» **WHAT THIS TASK INVOLVES**: In the data below, give the number of lines that contain the word "computer". Nothing else is needed.
..........
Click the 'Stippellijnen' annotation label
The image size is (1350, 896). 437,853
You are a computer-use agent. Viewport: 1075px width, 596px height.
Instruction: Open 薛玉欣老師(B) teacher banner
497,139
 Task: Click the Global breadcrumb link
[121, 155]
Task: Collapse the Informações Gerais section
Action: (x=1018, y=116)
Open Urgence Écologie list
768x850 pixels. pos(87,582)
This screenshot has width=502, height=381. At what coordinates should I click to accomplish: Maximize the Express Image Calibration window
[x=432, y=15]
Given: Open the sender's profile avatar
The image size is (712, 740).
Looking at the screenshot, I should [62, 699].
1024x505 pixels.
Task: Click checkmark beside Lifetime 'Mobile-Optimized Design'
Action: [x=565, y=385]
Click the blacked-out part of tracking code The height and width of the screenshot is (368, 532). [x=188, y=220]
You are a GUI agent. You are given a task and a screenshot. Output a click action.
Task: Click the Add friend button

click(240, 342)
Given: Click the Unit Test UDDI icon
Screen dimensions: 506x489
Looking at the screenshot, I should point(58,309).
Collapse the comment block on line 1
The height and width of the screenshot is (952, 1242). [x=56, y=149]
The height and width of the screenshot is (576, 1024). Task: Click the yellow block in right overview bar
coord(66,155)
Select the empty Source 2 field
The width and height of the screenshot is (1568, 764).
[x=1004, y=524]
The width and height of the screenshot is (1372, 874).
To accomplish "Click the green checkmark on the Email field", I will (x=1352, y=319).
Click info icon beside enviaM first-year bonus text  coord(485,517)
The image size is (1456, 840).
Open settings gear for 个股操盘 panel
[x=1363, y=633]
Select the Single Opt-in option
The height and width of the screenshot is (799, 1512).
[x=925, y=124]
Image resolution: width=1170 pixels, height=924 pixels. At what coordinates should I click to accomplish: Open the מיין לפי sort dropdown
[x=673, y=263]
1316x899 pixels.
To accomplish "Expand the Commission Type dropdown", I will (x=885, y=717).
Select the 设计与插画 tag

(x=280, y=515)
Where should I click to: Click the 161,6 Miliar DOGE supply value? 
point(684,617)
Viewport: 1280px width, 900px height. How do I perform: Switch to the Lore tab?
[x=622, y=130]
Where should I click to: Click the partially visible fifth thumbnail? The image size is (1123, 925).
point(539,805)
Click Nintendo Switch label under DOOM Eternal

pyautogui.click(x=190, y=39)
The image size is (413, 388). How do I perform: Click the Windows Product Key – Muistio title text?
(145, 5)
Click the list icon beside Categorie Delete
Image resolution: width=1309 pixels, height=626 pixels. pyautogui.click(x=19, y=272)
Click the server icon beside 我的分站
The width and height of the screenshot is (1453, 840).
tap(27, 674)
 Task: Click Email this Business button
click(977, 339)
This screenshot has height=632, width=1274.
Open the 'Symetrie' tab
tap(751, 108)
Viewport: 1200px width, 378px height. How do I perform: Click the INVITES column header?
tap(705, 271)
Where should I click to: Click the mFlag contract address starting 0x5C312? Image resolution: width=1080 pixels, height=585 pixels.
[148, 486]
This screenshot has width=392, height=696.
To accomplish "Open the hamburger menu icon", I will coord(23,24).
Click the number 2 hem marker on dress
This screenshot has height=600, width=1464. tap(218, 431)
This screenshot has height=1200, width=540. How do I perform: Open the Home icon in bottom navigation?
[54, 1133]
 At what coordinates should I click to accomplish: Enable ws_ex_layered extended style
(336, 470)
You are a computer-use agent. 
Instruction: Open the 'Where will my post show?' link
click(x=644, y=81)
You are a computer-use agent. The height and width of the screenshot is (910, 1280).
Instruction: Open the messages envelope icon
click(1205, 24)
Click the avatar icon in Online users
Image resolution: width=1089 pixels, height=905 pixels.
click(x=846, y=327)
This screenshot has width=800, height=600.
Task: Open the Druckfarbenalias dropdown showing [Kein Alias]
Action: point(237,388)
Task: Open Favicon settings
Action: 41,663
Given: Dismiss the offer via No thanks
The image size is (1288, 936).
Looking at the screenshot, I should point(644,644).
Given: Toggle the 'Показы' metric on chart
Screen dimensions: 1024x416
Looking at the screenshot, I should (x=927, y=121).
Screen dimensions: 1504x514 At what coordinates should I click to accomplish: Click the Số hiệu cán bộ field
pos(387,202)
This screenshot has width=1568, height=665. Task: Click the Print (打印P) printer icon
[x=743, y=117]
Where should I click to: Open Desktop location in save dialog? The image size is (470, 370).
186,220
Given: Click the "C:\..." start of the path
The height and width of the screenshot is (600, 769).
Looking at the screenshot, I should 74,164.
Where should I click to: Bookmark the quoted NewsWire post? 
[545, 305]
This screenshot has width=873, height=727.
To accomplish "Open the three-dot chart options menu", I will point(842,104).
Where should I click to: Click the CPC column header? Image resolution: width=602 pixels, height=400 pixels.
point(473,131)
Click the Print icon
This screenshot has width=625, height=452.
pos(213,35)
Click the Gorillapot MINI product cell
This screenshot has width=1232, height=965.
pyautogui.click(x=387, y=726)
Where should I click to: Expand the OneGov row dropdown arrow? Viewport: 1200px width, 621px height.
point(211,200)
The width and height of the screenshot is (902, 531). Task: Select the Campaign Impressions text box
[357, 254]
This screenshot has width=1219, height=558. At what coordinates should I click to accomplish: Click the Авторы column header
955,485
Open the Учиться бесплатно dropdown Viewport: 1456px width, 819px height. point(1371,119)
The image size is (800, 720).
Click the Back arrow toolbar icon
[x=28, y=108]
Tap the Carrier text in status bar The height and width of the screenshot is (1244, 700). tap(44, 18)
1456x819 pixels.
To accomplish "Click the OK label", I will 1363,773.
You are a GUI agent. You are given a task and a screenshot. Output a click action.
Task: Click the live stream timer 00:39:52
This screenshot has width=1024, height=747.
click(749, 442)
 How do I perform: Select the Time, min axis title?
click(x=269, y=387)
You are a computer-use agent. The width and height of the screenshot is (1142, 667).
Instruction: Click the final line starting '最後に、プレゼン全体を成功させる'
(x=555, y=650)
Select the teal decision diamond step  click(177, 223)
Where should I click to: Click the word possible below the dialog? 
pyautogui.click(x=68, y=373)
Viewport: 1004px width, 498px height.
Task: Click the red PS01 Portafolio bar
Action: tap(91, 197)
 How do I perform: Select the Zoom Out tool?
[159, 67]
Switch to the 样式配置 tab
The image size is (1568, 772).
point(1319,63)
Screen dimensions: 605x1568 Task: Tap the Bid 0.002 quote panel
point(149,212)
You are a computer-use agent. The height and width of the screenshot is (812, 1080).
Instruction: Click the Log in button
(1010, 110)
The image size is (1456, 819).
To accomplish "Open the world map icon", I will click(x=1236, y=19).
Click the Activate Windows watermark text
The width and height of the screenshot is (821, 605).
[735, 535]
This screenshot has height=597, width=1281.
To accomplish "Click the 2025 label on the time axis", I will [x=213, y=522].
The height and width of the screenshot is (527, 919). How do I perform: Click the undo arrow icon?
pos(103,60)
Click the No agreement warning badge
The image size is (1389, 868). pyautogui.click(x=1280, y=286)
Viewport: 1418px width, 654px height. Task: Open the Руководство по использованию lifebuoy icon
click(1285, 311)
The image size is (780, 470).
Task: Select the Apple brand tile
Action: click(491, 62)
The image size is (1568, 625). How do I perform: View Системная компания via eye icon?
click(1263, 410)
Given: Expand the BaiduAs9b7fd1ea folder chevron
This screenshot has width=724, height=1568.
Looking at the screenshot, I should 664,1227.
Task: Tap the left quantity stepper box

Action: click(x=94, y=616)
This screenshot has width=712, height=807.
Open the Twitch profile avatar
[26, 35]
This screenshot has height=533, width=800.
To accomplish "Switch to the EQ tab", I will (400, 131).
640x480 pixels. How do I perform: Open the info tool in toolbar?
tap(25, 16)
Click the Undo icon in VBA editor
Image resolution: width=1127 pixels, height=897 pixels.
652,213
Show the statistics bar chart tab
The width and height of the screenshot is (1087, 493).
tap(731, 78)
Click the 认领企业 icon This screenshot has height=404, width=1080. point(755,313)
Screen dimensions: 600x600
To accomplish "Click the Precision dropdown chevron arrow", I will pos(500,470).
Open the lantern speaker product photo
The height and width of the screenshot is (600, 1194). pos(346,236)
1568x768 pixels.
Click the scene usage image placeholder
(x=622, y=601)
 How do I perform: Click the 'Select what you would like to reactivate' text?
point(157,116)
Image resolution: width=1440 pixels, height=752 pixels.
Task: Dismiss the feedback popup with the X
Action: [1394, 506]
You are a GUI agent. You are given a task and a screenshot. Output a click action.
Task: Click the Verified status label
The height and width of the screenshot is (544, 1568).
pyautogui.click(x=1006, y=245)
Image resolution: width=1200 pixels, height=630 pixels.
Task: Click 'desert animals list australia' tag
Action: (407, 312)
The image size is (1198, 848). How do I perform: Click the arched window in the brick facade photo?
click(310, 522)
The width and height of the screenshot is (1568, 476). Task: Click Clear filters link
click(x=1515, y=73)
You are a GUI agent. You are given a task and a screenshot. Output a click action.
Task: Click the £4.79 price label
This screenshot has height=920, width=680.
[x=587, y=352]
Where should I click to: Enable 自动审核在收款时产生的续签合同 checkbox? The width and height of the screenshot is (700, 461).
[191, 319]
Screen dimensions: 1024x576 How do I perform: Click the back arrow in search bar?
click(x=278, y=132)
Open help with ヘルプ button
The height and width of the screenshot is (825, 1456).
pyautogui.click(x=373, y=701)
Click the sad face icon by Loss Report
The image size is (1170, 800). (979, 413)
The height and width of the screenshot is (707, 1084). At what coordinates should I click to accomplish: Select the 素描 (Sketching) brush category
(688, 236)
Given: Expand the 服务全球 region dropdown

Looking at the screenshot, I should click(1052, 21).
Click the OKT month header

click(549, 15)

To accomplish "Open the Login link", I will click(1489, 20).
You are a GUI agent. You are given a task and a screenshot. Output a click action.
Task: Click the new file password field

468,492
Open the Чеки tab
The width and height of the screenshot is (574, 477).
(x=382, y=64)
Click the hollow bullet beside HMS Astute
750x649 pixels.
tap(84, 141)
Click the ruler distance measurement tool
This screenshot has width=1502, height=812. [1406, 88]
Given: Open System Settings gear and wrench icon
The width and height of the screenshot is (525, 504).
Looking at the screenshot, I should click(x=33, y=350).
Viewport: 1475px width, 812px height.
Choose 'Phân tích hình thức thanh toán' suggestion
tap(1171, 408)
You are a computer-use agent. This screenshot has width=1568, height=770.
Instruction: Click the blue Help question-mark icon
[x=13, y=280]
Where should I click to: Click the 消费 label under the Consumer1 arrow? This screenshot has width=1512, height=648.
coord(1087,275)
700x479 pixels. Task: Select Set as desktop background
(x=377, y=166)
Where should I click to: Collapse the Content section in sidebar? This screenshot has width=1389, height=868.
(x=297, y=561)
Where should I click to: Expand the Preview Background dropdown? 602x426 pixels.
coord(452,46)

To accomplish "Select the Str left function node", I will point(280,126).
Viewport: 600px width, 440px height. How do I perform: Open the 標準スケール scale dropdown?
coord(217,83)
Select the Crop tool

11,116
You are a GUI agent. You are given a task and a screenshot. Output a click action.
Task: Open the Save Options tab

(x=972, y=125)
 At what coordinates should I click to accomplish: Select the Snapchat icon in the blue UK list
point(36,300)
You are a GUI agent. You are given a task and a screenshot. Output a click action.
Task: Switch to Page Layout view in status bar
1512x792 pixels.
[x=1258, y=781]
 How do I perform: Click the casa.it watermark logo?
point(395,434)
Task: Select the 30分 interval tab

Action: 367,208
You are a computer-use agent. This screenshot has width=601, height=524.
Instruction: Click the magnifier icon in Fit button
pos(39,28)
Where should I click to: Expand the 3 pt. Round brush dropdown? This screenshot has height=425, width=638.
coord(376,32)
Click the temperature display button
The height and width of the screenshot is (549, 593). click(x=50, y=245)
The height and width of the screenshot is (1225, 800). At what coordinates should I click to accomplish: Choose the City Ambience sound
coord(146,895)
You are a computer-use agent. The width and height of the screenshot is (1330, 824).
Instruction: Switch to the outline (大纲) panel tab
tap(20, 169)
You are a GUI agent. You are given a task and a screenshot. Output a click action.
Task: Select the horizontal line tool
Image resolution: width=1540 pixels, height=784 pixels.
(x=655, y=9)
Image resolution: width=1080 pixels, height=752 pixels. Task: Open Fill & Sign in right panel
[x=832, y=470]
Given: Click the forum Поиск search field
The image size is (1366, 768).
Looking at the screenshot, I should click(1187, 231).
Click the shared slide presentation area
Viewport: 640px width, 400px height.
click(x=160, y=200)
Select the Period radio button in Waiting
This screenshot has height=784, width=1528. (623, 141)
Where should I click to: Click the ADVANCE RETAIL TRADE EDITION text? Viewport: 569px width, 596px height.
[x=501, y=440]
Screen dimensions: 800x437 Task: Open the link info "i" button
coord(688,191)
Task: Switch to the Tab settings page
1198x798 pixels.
..........
» **SOLUTION TO THE PROBLEM**: 8